# Precalc week 8

This week in Precalc we continued with quadratic functions and analysing them to be able to graph them and how to use information given to interpret the equation to be able to graph it.

We started the week with a skills check.  When trying to graph an equation, you can look for clue in the equation that will indicate what quadrant the parabola is located in.  I learned that the function $y=x^2-5$ means that the parabola will be below 0 so near the bottom of the graph opening up.  When the function is $y=(x-3)^2$ it means the parabola will be in quadrant 1 and moved 3 units to the right.

| Stored dataset items |
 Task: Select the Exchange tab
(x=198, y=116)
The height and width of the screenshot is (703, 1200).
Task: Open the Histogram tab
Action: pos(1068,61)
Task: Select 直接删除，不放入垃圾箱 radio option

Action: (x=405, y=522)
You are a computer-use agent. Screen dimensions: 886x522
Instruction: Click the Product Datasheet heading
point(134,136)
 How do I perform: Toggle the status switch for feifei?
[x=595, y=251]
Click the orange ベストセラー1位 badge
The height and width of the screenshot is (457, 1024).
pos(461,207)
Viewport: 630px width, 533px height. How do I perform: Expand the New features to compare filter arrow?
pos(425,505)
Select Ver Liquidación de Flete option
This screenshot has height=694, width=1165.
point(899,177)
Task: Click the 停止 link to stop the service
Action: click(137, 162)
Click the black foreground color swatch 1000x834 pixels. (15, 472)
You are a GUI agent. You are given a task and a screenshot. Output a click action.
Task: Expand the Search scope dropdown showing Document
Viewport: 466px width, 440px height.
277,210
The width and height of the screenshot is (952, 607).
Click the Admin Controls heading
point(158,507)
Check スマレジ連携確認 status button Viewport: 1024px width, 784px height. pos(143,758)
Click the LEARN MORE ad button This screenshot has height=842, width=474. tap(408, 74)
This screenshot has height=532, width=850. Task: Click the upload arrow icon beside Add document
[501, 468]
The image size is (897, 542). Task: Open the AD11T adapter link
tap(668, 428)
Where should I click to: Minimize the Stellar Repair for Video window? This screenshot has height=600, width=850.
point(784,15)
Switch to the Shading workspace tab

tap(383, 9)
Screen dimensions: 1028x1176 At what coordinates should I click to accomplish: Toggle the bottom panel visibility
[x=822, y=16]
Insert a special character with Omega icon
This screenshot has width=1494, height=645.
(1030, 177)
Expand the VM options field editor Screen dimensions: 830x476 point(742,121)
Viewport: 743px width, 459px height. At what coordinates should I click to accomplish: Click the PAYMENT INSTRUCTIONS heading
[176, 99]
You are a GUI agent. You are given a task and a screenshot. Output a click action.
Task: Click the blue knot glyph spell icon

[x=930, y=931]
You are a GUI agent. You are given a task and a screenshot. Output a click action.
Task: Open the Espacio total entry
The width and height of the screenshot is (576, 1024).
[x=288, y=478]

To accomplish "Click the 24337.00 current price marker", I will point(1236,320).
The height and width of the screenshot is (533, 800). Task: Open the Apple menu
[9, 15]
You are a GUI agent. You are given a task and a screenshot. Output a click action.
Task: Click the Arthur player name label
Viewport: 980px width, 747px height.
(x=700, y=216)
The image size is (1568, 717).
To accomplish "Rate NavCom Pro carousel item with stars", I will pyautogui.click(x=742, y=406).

| Stated problem 1 |
Copy out, word for word, the lines of the listing from the one containing "The image size is (897, 542)." through the final line of the listing, including both of those lines.
| Stated problem 2 |
Write a continuation of the Precalc week 8 post, starting right after its last sentence.

| Written reply 1 |
The image size is (897, 542). Task: Open the AD11T adapter link
tap(668, 428)
Where should I click to: Minimize the Stellar Repair for Video window? This screenshot has height=600, width=850.
point(784,15)
Switch to the Shading workspace tab

tap(383, 9)
Screen dimensions: 1028x1176 At what coordinates should I click to accomplish: Toggle the bottom panel visibility
[x=822, y=16]
Insert a special character with Omega icon
This screenshot has width=1494, height=645.
(1030, 177)
Expand the VM options field editor Screen dimensions: 830x476 point(742,121)
Viewport: 743px width, 459px height. At what coordinates should I click to accomplish: Click the PAYMENT INSTRUCTIONS heading
[176, 99]
You are a GUI agent. You are given a task and a screenshot. Output a click action.
Task: Click the blue knot glyph spell icon

[x=930, y=931]
You are a GUI agent. You are given a task and a screenshot. Output a click action.
Task: Open the Espacio total entry
The width and height of the screenshot is (576, 1024).
[x=288, y=478]

To accomplish "Click the 24337.00 current price marker", I will point(1236,320).
The height and width of the screenshot is (533, 800). Task: Open the Apple menu
[9, 15]
You are a GUI agent. You are given a task and a screenshot. Output a click action.
Task: Click the Arthur player name label
Viewport: 980px width, 747px height.
(x=700, y=216)
The image size is (1568, 717).
To accomplish "Rate NavCom Pro carousel item with stars", I will pyautogui.click(x=742, y=406).

| Written reply 2 |
In lesson 4.4, when learned how to analyse $y=a(x-p)^2+q$.  If $|a| \textgreater 1$, then it’s a stretch.  If $|a| \textless 1$ then its compressing.

We also learned that if you complete the square of a function, you will find the vertex.

Ex :

$y=x^2+8x+2$

$y=(x+4)^2-14$

Vertex = (-4, -14)

We also know that if provided with certain information about a graph, we can determine a variable such as A.

Ex :

Vertex : (-5, 2)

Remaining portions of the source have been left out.